Je suis profondément sensible à votre jugement sur certains aspects d'un de mes lointains essais que je me suis fait honneur de vous soumettre - d'autant plus que j'ignorais, je crois, peu de choses de ce qu'il y manquait. Mais que vous vouliez bien signifier en mes efforts d'expression la netteté un peu dure et certains mouvements de recul et de reprise de soi-même dans les apparents abandons à la poésie et à l'émoi, voilà ce que je sais (encore que je pense m'y reconnaître) que je n'aurai pas à entendre communément à l'occasion du Rose-Hôtel; voilà ce qui me faisait appréhender, tout en la désirant et en la recherchant, votre rencontre. Aussi je suis profondément heureux et fier si vous pensez que je l'ai méritée. Car c'eût été peu de mettre en jeu les troubles et complexes hâtes auxquelles j'ai osé mesurer un assez long labeur et dont je savais et les facilités soudaines et le danger, si je n'avais pas employé un soin constant et résolu à marquer de froides distances et à me déprendre de moi-même.

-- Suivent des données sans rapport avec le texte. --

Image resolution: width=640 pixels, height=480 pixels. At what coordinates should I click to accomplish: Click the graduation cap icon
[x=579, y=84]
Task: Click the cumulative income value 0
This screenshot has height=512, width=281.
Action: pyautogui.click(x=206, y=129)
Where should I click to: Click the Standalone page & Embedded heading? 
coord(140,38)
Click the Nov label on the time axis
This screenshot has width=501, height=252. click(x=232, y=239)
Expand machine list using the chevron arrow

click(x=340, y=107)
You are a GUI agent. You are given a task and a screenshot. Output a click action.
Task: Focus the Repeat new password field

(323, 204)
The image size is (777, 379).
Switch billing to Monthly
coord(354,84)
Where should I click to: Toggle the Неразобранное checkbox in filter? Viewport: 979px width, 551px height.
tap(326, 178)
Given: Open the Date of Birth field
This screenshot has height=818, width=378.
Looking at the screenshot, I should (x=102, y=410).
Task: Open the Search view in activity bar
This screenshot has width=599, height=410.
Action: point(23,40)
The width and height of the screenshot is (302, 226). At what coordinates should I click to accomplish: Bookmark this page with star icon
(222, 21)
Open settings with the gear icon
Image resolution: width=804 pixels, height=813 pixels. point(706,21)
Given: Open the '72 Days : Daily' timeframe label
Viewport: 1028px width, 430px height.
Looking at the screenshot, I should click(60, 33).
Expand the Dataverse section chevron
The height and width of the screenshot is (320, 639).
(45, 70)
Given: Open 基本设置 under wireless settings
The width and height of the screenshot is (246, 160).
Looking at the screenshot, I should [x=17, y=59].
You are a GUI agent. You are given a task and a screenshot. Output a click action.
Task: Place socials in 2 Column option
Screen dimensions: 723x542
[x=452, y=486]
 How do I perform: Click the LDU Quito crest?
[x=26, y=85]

Inclus veuillez trouver en retour les épreuves corrigées des deux premiers chapitres : "Congrès des sourires" et "L'archer du jardin" - et leur dactylographie. Je ferai la correction du chapitre "Le domino noir et blanc" dès que je l'aurai reçu, et vous l'enverrai aussitôt; car la première page m'en est seule parvenue. En même temps, je vous ferai parvenir le texte de ce chapitre que je conserve pour les annotations d'impression.

Lorsque sera venu le moment de l'impression de La Nuit du Rose-Hôtel, je me permettrai de vous soumettre en temps voulu une petite modification absolument de détail touchant son texte et qui consisterait à couper en deux le très long chapitre 17, "Soleil de l'Equateur" - sans aucun changement dans le reste du texte. Il y aurait seulement adjonction d'un titre nouveau à partir de la moitié du chapitre - lequel titre aurait également à être inséré à sa place dans la liste placée en tête du roman, et qui s'établirait probablement comme suit :

- Soleil de l'Equateur

- La mouche

- La colonne de brume


Saurais-je bien vous dire, cher Monsieur, combien je suis heureux et fier - et ne sentirez-vous pas toute ma sincérité ! - de voir si soudain des pages de moi connaître une entrée dans la vie sous votre patronage, à ce détour d'une existence plus magnifiquement "surréaliste" qu'aucun de mes écrits - sur mon quai qui naguère fut "des Luisettes", ce qui était charmant. Oserais-je rêver aussi qu'un jour dans ces" Cahiers" où Madame Rose sort timidement de sa cave, l'honneur sera donné à l'annaliste d'un hôtel de nuages de lire votre jugement où vous mesureriez l'apport de mes bonnes volontés et me signifieriez si précieusement les flèches de ma route de demain?

Je vous prie d'agréer, cher Monsieur et Ami, l'hommage de mes sentiments d'amitié et de dévouement, avec ma gratitude.


Maurice Fourré


P.S. De Berlin, par ricochets, m'est parvenue une lettre d'un écrivain où il est fait bien curieusement état, à l'occasion surtout de mon chapitre sur Nantes, des parentés d'inspiration entre mon "surréalisme" occidental et l'âme romantique de la Rhénanie... J'ai noté avec intérêt ce répons direct aux observations d'André Breton dans sa préface et à ses citations à ce sujet.

Echo très favorable également voici quelques mois au "Journal des Poètes" de Bruxelles.


M.F.



1Fourré écrit cette lettre dix ans, jour pour jour avant sa mort (NdR)

2allusion à Dominique Aury, "une Bretonne de Morlaix, très amie de sa Bretagne", aux dires de Maurice Fourré.